Locus Amoenus provides a pioneering collection of new perspectives on Renaissance garden history, and the impact of its development. Experts in the field illustrate the extent of our knowledge of how the natural world looked and how humans related to their environment.
- A ground-breaking collection of new perspectives on garden history
- Essays demonstrate the extent of our knowledge of how the natural world looked and how humans related to their environment
- The book's broad coverage includes botany and herbals, literary reflections of changing ideas of landscape and nature, and human's place within it
- Contributors come from a wide range of experts, including archaeologists, scholars and the librarian and archivist to the Royal Horticultural Society
- Reflects the growing emergence of this field, which has been assisted both by archaeology and ideas from green studies and environmental criticism
- Richly illustrated throughout
Agrarian innovation and new empirical approaches to plants and their cultivation transformed the landscape and natural world in early modern Europe. These changes not only laid the foundations for the industrial revolution, but reflected changing political and scientific ideas, social relations and religious thought. New leisure pursuits, the first public parks and ideas surrounding philosophical retreat developed together as the ownership of green spaces and their uses shifted between function and recreation.

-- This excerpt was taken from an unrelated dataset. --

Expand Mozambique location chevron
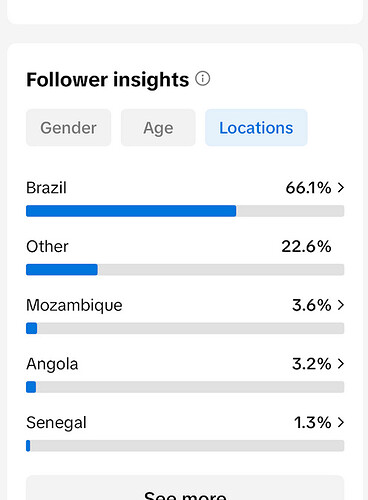The width and height of the screenshot is (368, 500). coord(340,305)

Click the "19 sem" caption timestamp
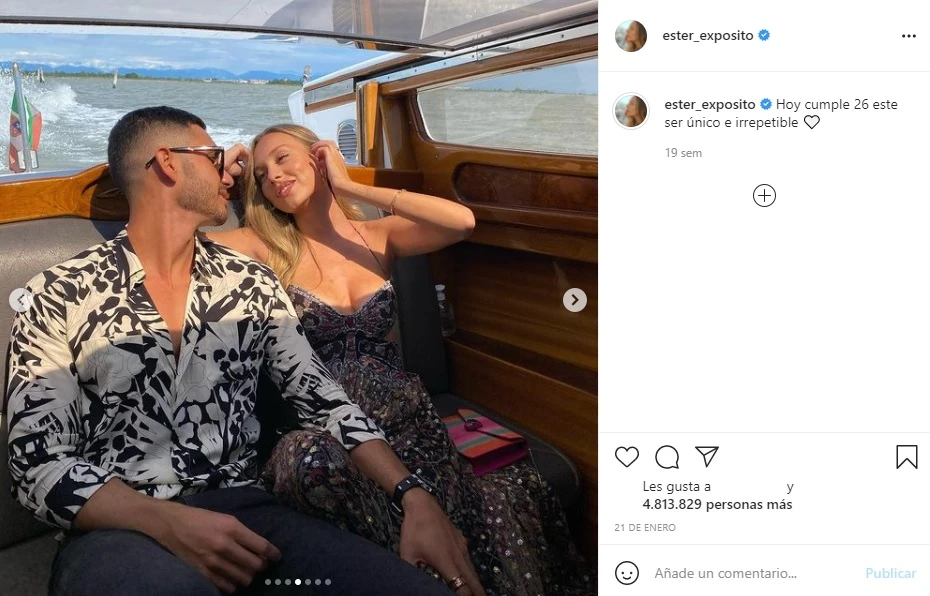[x=683, y=153]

Within Locus Amoenus, Alexander Samson provides a pioneering collection of new perspectives on garden history and the impact of its development, focusing on the Renaissance era. Contributions from a wide range of experts in the field guide readers through the world of the Renaissance herbal, medievalism in the English 'Renaissance' garden, the personification of nature in sixteenth-century Italy, Gascoigne's Gardnings, Mary Somerset's plants and Spanish Renaissance gardens.
These insightful contributions to Renaissance gardens and horticulture demonstrate the extent of our knowledge on how the natural world looked and how humans related to their environment. Ultimately, they reveal that gardens were a reflection of our changing relationship with nature and as such, a reflection of our development.